## Aim of the task
Your answer must be an exact copy of the data below.

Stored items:
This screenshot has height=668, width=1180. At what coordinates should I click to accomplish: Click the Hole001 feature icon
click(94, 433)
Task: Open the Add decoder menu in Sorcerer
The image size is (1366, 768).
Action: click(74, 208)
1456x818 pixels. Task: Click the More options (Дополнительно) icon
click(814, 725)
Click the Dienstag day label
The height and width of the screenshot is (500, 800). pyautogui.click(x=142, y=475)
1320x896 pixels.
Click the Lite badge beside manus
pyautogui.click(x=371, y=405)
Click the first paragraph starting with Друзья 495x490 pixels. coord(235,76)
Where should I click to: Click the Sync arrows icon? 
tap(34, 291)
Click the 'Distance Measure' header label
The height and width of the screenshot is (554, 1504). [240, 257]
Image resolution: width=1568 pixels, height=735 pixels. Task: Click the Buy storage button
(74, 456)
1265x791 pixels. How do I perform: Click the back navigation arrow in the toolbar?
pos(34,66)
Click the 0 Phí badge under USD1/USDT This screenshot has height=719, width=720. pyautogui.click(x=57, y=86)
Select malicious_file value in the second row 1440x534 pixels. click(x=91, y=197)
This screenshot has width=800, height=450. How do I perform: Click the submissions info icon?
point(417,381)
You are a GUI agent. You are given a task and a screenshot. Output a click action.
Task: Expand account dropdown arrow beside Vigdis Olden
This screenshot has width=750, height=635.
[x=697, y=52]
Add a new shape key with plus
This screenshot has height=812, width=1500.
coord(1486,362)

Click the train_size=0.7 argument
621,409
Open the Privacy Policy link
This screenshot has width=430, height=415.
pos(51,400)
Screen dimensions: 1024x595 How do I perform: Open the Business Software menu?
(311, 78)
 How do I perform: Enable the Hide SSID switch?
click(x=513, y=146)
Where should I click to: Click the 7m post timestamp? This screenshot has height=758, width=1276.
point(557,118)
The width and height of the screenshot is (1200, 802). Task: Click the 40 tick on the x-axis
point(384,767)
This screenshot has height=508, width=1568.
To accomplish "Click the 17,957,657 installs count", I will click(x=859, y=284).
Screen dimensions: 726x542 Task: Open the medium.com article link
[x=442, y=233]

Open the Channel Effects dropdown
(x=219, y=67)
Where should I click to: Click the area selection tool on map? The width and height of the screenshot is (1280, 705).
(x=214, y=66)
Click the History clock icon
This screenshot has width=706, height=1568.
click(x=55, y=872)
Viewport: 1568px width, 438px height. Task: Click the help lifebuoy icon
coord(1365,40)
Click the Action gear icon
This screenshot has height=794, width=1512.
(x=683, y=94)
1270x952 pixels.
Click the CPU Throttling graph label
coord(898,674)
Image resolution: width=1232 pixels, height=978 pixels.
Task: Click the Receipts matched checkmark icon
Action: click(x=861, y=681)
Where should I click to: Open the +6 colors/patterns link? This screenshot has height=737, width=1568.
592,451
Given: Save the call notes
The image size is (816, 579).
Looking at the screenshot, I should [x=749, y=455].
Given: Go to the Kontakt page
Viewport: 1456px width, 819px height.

## Reply to the task
This screenshot has height=668, width=1180. At what coordinates should I click to accomplish: Click the Hole001 feature icon
click(94, 433)
Task: Open the Add decoder menu in Sorcerer
The image size is (1366, 768).
Action: click(74, 208)
1456x818 pixels. Task: Click the More options (Дополнительно) icon
click(814, 725)
Click the Dienstag day label
The height and width of the screenshot is (500, 800). pyautogui.click(x=142, y=475)
1320x896 pixels.
Click the Lite badge beside manus
pyautogui.click(x=371, y=405)
Click the first paragraph starting with Друзья 495x490 pixels. coord(235,76)
Where should I click to: Click the Sync arrows icon? 
tap(34, 291)
Click the 'Distance Measure' header label
The height and width of the screenshot is (554, 1504). [240, 257]
Image resolution: width=1568 pixels, height=735 pixels. Task: Click the Buy storage button
(74, 456)
1265x791 pixels. How do I perform: Click the back navigation arrow in the toolbar?
pos(34,66)
Click the 0 Phí badge under USD1/USDT This screenshot has height=719, width=720. pyautogui.click(x=57, y=86)
Select malicious_file value in the second row 1440x534 pixels. click(x=91, y=197)
This screenshot has width=800, height=450. How do I perform: Click the submissions info icon?
point(417,381)
You are a GUI agent. You are given a task and a screenshot. Output a click action.
Task: Expand account dropdown arrow beside Vigdis Olden
This screenshot has width=750, height=635.
[x=697, y=52]
Add a new shape key with plus
This screenshot has height=812, width=1500.
coord(1486,362)

Click the train_size=0.7 argument
621,409
Open the Privacy Policy link
This screenshot has width=430, height=415.
pos(51,400)
Screen dimensions: 1024x595 How do I perform: Open the Business Software menu?
(311, 78)
 How do I perform: Enable the Hide SSID switch?
click(x=513, y=146)
Where should I click to: Click the 7m post timestamp? This screenshot has height=758, width=1276.
point(557,118)
The width and height of the screenshot is (1200, 802). Task: Click the 40 tick on the x-axis
point(384,767)
This screenshot has height=508, width=1568.
To accomplish "Click the 17,957,657 installs count", I will click(x=859, y=284).
Screen dimensions: 726x542 Task: Open the medium.com article link
[x=442, y=233]

Open the Channel Effects dropdown
(x=219, y=67)
Where should I click to: Click the area selection tool on map? The width and height of the screenshot is (1280, 705).
(x=214, y=66)
Click the History clock icon
This screenshot has width=706, height=1568.
click(x=55, y=872)
Viewport: 1568px width, 438px height. Task: Click the help lifebuoy icon
coord(1365,40)
Click the Action gear icon
This screenshot has height=794, width=1512.
(x=683, y=94)
1270x952 pixels.
Click the CPU Throttling graph label
coord(898,674)
Image resolution: width=1232 pixels, height=978 pixels.
Task: Click the Receipts matched checkmark icon
Action: click(x=861, y=681)
Where should I click to: Open the +6 colors/patterns link? This screenshot has height=737, width=1568.
592,451
Given: Save the call notes
The image size is (816, 579).
Looking at the screenshot, I should [x=749, y=455].
Given: Go to the Kontakt page
Viewport: 1456px width, 819px height.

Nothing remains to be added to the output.